Ce qui fait que la concurrence porte en germe en elle-même sa destruction, une analyse très peu nouvelle puisqu’elle date de Marx !
Donc la régulation vise à maintenir l’existence d’une concurrence qui d’elle-même va vers sa disparition.
C’est forcément artificiel et arbitraire. C’est quoi une position dominante ? 50% de part de marché ? 62,8% ? 33,141592% ?
Donc contestable.

Mais bon, la difficulté à définir le gris n’empêche pas que le blanc et le noir ont une existence objective.
De même des esprits de bonne volonté finissent par s’accorder sur une façon de réguler acceptable. On est cependant en plein dans le pragmatisme, loin de la théorie, et déjà plus dans l’idéologie.
Peut-être donc la fin de l’idéologie du libéralisme. La fin des sermons sur le laisser-faire, qui cachaient surtout un vide conceptuel.

Mais, la fin du libéralisme économique?
D’un côté non, puisque tout le monde se précipite pour sauver le système. Avec un discours indécidable entre “l’auto-régulation du marché a failli, instillons un minimum d’action politique pour que ça puisse perdurer” et “c’était juste mal régulé, la faute aux politiques, mais on y arrivera la prochaine fois”
Avec au bout du compte l’envie de maintenir les règles du jeu qui prévalaient hors situation de crise

D’un autre côté, et c’est là que je voulais en venir, des nouveaux discours en rupture totale:

– “il faut soutenir les banques coûte que coûte”: il en va de la survie de l’économie. L’argument est peut-être économiquement fondé, mais politiquement il est faible car définitivement suspect. N’est-ce pas un prétexte à tous les copinages ? Un réflexe de caste ? etc… Et d’ailleurs, n’est-ce pas étrange que les US ait laissé chaviré la banque étrangère (anglaise) Lehman, et pas les banques nationales ?
Mais admettons qu’il passe, au bénéfice du doute.

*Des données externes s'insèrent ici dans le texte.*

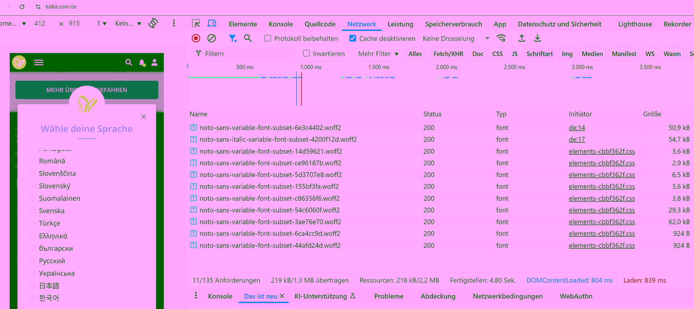Image resolution: width=694 pixels, height=309 pixels.
Task: Open network search magnifier
Action: point(248,38)
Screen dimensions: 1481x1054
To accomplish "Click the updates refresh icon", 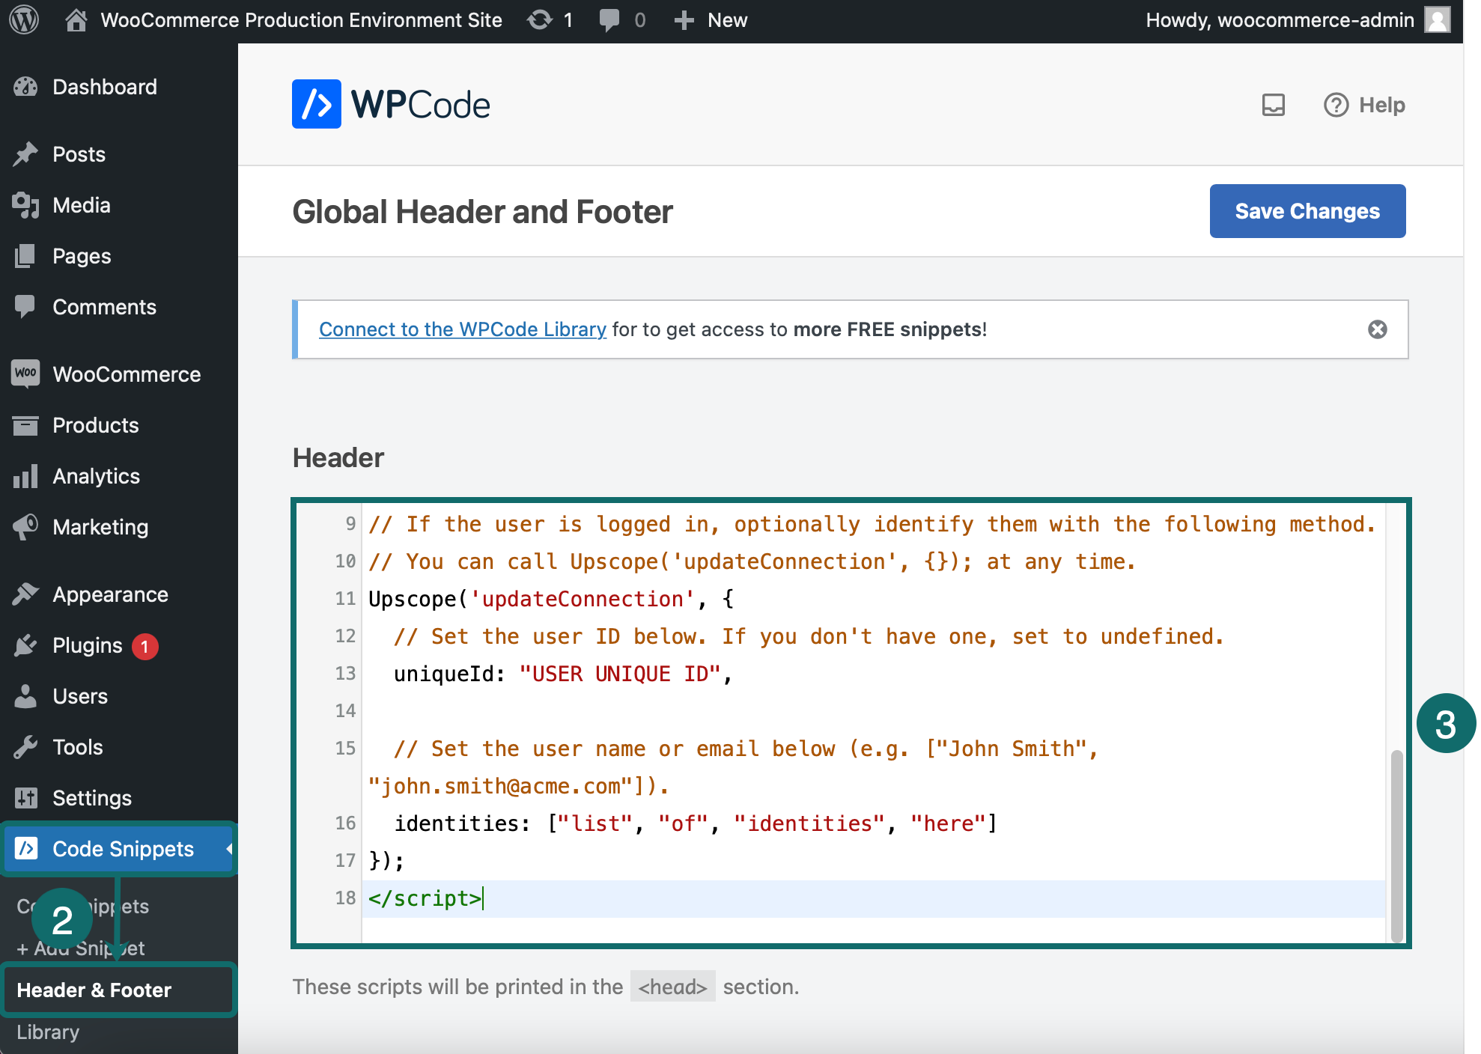I will point(539,20).
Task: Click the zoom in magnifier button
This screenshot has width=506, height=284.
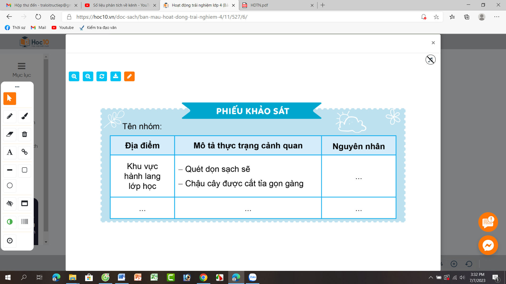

– “il faut soutenir l’activité, à temps exceptionnels , solutions exceptionnelles; activons la dépense publique”. Voilà qui est encore moins orthodoxe. Le libéralisme ça marche , mais que quand tout va bien, en fait ? Peu rassurant pour une doctrine. Et comment définit-on que tout va bien ? Le ver est dans le fruit. Surtout si on applaudit la décision du gouvernement chinois de relancer son marché intérieur massivement. La Chine, gouvernement autoritaire d’un pays traversé par les crises écologiques et les scandales sanitaires, pas l’exemple parfait du libéralisme (sans parler des 3000 condamnés à mort executés par an)

– mais le point de non retour est atteint quand on nous explique qu’il faut sauver l’industrie automobile américaine, un symbole, “elle a construit ce pays”, un actif stratégique (militaire), une contribution trop importante au tissu industriel. En réalité une faillite qui est la conséquence de choix industriels et marketing desastreux, bref l’illustration même de ce qu’une concurrence saine doit faire disparaitre.
A supposer que des mesures de conservation soient effectivement prises, quelle sera la crédibilité des USA pour imposer à d’autres pays (euh la chine ?) des mesures libérales ? Aucune

C’est donc bien à un grand retour de l’Etat, de la volonté politique, à laquelle on assiste maintenant, réclamé à cor et à cri par ceux-la même qui ont le plus à perdre (les détenteurs d’actifs financiers) et qui souhaitaient sa disparition il y a peu encore.

Image
“La gouvernement civil est en réalité institué pour défendre les riches contre les pauvres”
Adam Smith, économiste écossais( 1723-1790), auteur de la Richesse des nations (1776), oeuvre fondatrice du libéralisme.